**Exercise objective:**
Repeat the entries word for word, from the line containing "The height and" through the line containing "at that location.", including both of those lines.

**Records for the exercise:**
>>>>>
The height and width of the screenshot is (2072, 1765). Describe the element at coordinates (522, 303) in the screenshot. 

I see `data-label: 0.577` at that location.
<<<<<
>>>>>
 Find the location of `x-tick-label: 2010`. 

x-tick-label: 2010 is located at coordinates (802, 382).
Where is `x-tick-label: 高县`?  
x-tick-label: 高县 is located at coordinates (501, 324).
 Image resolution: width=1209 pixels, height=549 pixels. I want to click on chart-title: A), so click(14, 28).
<<<<<
>>>>>
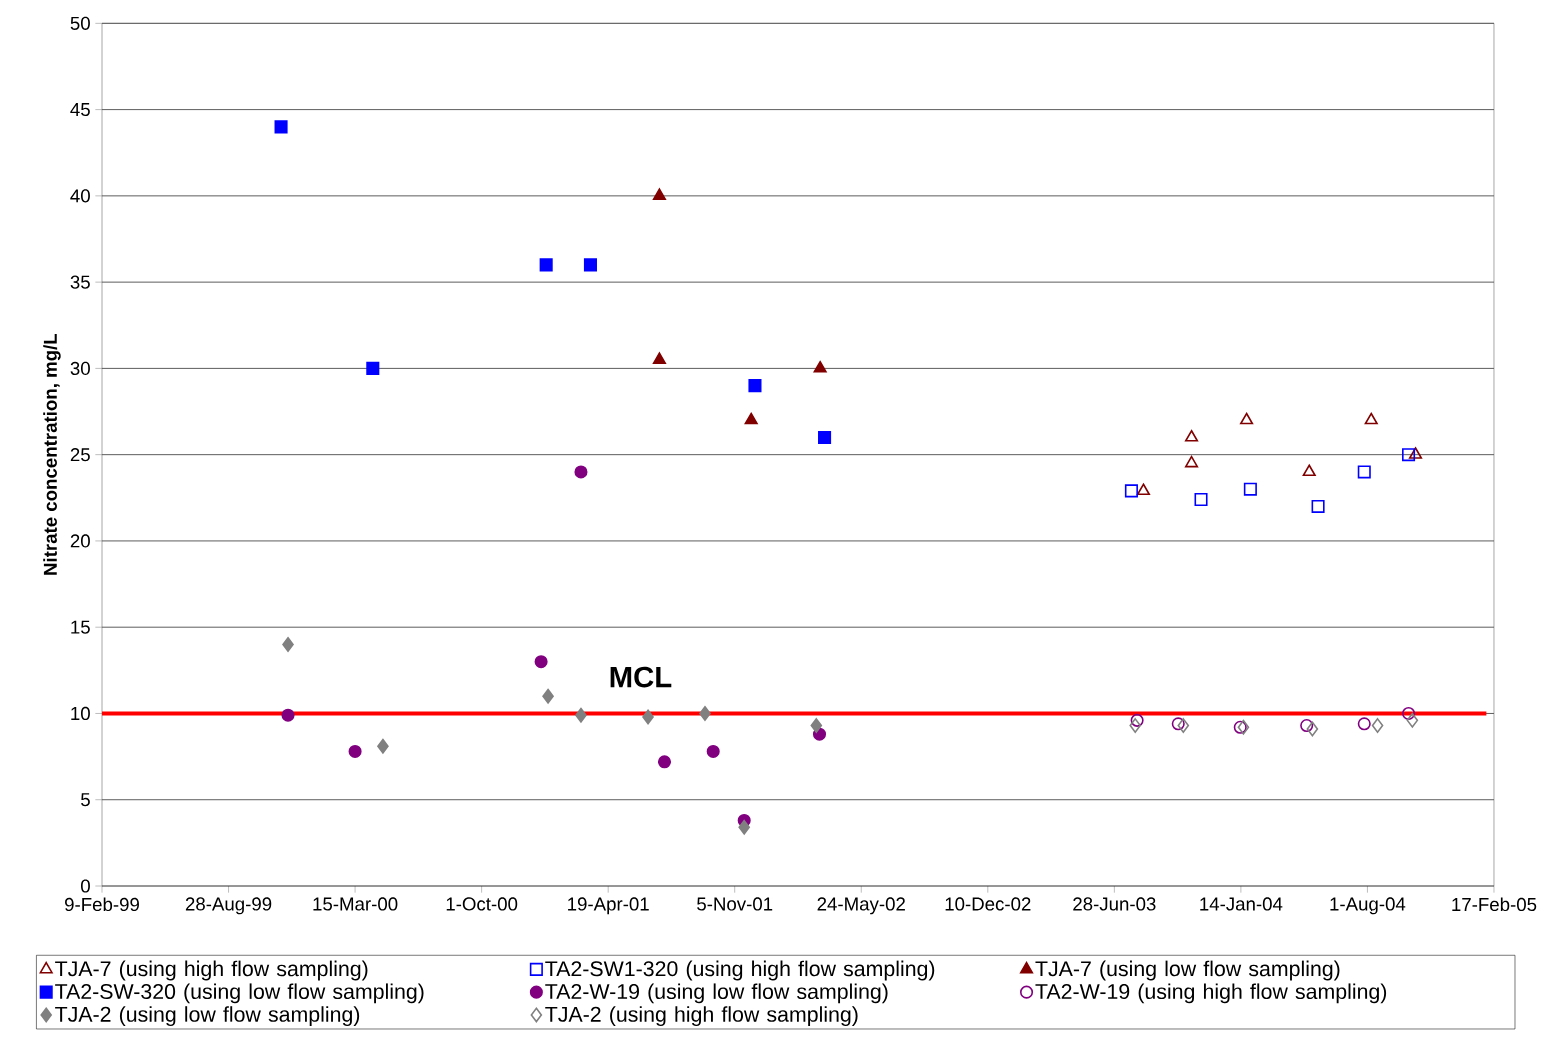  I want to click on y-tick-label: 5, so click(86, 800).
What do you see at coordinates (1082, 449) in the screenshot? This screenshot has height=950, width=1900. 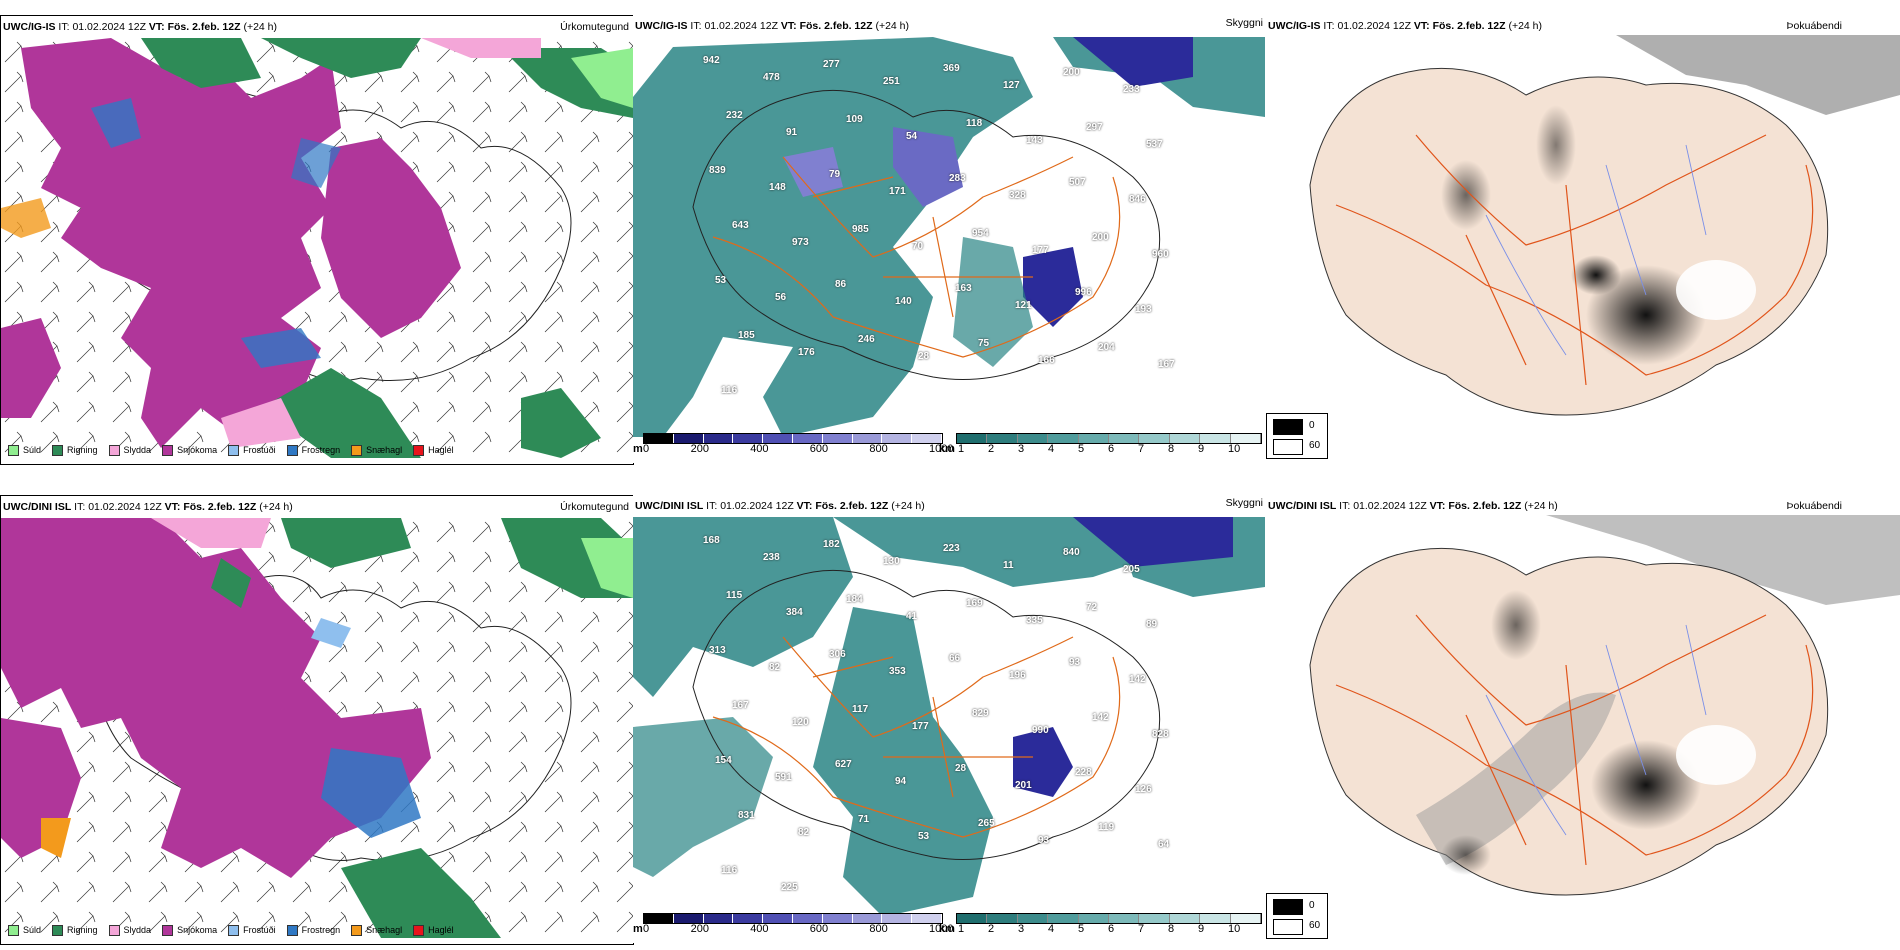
<<<<<
**Output of the task:**
The height and width of the screenshot is (2072, 1765). Describe the element at coordinates (522, 303) in the screenshot. 

I see `data-label: 0.577` at that location.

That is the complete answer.